* _Set task 1_
In the records, between the line holding "736x640 pixels." and the line holding "[x=516, y=813]", inclusive, switch "Bluetooth" to "Wi-Fi" and give those lines again with nothing else changed.

* _Document excerpt_
Jun 18, 2010
Favorite Lines: What Is It We Remember?
Whether or not she meant to, Altadenahiker in her visitor comment yesterday reminded me of the old writing guideline, "Show, don't tell." It works for both fiction and poetry, and I think I believe in it strongly.
On the other hand, I find myself as well as others loving lines that are at least on the verge of telling. Whether or not we mean to, I suspect we all go to writing and the arts for wisdom as well as beauty, entertainment, and other purposes.
Here are a few lines that come to my mind. If they’re not didactic, full of message, and “telling” more than showing, aren’t they perilously close to it? Yet I remember them and love them, whether or not I believe in them. And I am not a crook—though I wonder if there’s a streak of Bible-thumper in me that makes me like these truths. Truths? Well, there are no turkeys here.

* _Set task 2_
Do these statements agree with the text about favorite lines? Answer yes or no for each and quote the deciding words. (a) The writer says "Show, don't tell" applies to both fiction and poetry. (b) The writer believes in every line they remember and love. (c) Altadenahiker left the visitor comment on the same day as the post.

* _Given records_
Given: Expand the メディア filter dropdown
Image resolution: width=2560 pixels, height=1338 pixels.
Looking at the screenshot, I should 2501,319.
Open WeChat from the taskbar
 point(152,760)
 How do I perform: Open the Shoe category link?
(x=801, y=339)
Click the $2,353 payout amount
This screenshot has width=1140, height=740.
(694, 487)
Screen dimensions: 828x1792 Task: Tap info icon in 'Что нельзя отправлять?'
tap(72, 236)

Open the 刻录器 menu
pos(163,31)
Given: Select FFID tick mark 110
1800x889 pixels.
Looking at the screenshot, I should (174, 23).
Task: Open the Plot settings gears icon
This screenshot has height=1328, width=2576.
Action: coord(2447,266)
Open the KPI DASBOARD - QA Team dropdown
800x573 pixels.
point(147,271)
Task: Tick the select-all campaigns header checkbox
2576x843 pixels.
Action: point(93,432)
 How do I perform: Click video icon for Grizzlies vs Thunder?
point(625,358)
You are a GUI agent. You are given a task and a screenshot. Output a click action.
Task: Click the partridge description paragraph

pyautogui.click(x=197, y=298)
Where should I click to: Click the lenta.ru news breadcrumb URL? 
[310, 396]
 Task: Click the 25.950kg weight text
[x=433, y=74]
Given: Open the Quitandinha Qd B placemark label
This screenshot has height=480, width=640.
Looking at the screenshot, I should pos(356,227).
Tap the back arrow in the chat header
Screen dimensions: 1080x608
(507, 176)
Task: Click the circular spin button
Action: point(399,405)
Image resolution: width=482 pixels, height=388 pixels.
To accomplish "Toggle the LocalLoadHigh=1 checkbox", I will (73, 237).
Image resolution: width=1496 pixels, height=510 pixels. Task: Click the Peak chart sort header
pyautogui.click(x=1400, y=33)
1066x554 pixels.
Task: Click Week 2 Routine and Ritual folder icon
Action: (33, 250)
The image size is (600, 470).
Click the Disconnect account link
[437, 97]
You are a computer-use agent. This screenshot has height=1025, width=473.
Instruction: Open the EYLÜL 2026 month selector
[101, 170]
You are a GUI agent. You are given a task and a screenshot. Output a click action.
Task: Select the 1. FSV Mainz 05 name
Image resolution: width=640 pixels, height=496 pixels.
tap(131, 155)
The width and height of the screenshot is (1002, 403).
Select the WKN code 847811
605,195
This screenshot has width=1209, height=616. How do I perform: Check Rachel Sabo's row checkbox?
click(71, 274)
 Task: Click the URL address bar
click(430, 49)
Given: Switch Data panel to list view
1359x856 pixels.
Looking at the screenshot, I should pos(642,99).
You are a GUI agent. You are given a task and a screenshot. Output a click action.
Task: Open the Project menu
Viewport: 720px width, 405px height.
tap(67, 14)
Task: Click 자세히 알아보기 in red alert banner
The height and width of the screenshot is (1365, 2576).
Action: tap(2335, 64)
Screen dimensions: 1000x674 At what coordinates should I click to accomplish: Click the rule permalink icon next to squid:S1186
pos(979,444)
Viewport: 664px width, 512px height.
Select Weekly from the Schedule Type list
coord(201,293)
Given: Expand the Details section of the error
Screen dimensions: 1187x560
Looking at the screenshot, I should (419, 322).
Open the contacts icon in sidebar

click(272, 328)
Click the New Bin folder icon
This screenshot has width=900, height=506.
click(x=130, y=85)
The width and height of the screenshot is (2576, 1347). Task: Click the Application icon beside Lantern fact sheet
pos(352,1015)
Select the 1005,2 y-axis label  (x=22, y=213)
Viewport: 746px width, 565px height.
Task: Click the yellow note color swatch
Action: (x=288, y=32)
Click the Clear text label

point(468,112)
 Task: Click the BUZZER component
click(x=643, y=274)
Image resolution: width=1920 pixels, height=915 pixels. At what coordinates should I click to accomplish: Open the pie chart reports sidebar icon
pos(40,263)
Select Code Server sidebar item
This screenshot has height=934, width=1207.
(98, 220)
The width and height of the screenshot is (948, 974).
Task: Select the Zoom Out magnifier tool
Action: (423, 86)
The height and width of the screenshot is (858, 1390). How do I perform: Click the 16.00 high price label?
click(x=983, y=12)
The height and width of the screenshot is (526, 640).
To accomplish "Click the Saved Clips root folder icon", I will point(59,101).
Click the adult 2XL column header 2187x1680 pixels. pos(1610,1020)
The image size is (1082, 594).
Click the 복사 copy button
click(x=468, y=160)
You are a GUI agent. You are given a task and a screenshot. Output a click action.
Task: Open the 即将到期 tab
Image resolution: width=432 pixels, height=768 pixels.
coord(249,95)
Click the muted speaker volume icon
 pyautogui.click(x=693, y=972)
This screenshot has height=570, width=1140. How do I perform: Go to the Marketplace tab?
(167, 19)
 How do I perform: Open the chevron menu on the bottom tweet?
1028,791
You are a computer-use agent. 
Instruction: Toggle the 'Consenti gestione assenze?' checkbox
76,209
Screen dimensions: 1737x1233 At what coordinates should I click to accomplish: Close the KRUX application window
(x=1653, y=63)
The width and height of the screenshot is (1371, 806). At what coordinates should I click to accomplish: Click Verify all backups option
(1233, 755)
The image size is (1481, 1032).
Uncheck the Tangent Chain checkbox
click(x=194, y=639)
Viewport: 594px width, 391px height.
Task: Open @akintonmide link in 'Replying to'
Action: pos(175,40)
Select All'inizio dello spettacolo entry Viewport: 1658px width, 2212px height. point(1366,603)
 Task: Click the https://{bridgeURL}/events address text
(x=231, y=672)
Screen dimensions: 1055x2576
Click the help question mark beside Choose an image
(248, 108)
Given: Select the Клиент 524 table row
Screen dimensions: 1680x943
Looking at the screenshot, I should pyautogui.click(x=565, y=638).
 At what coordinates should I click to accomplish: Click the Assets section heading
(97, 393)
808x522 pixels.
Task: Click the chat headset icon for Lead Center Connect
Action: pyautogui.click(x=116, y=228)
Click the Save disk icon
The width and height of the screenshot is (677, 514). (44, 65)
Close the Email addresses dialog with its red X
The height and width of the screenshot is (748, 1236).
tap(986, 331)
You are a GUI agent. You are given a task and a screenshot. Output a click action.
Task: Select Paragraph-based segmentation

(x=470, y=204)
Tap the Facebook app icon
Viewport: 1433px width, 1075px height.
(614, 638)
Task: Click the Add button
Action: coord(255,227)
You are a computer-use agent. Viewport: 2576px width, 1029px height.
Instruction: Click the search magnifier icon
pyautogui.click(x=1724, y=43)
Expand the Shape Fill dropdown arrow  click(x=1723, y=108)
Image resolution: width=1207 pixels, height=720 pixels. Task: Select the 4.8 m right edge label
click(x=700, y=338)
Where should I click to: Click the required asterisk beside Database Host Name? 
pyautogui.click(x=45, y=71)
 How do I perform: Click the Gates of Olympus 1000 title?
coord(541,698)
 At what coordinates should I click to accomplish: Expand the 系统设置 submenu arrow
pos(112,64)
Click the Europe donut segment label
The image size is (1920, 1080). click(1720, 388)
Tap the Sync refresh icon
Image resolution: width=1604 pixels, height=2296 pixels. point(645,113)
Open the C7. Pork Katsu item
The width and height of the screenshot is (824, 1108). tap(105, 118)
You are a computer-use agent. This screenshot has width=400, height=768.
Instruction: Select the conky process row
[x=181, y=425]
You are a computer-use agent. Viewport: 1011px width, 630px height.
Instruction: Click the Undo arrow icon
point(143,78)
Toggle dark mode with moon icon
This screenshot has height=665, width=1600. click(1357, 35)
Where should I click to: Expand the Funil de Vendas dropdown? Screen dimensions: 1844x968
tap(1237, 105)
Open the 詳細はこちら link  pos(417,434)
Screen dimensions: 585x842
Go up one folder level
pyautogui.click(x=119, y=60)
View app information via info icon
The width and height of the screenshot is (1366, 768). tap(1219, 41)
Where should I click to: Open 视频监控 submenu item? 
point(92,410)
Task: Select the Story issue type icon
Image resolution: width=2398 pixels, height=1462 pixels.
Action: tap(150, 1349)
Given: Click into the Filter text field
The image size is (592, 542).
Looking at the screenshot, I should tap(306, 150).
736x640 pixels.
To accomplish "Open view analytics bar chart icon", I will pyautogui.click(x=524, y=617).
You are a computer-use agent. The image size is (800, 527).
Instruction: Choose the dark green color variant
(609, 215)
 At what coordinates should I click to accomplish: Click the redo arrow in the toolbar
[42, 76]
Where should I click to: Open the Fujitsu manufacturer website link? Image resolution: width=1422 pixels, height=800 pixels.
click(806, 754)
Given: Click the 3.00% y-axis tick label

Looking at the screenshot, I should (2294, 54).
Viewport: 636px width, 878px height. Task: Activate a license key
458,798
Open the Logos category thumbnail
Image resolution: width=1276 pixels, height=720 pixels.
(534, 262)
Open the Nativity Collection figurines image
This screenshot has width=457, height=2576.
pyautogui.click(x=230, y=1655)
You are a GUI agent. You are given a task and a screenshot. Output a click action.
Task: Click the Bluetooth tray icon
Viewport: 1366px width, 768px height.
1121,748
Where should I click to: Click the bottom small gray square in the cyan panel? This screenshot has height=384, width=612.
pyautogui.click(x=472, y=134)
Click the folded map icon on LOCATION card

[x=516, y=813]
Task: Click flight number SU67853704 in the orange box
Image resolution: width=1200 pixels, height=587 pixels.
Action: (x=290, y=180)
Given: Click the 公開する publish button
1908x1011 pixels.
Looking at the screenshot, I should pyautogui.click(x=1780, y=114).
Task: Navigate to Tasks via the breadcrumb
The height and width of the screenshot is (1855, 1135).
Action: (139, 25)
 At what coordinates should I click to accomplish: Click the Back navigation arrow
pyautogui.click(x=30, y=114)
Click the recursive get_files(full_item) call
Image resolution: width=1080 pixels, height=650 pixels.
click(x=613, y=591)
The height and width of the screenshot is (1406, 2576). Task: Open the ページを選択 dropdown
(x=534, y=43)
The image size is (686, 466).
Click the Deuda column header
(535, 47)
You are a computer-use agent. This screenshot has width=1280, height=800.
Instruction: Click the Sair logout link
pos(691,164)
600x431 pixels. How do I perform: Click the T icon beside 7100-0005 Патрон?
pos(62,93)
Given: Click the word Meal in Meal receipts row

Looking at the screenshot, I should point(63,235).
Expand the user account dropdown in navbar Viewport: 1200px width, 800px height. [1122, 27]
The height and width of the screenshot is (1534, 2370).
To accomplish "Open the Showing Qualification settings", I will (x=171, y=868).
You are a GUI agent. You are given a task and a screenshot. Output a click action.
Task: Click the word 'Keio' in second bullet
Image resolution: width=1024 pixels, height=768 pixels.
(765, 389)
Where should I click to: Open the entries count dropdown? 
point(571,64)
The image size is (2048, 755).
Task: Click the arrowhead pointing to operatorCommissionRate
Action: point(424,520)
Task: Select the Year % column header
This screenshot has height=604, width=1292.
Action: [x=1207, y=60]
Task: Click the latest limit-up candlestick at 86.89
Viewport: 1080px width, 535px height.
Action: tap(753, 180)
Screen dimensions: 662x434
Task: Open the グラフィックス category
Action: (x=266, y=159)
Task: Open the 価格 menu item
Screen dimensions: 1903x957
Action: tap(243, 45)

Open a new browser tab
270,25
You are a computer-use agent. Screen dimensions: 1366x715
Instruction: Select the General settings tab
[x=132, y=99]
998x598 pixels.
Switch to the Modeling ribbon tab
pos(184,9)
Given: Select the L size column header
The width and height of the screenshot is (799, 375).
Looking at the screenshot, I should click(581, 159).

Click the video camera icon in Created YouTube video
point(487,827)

* _Task solution 1_
736x640 pixels.
To accomplish "Open view analytics bar chart icon", I will pyautogui.click(x=524, y=617).
You are a computer-use agent. The image size is (800, 527).
Instruction: Choose the dark green color variant
(609, 215)
 At what coordinates should I click to accomplish: Click the redo arrow in the toolbar
[42, 76]
Where should I click to: Open the Fujitsu manufacturer website link? Image resolution: width=1422 pixels, height=800 pixels.
click(806, 754)
Given: Click the 3.00% y-axis tick label

Looking at the screenshot, I should (2294, 54).
Viewport: 636px width, 878px height. Task: Activate a license key
458,798
Open the Logos category thumbnail
Image resolution: width=1276 pixels, height=720 pixels.
(534, 262)
Open the Nativity Collection figurines image
This screenshot has width=457, height=2576.
pyautogui.click(x=230, y=1655)
You are a GUI agent. You are given a task and a screenshot. Output a click action.
Task: Click the Wi-Fi tray icon
Viewport: 1366px width, 768px height.
1121,748
Where should I click to: Click the bottom small gray square in the cyan panel? This screenshot has height=384, width=612.
pyautogui.click(x=472, y=134)
Click the folded map icon on LOCATION card

[x=516, y=813]

* _Task solution 2_
(a) Yes: "It works for both fiction and poetry"
(b) No: "whether or not I believe in them"
(c) No: "in her visitor comment yesterday"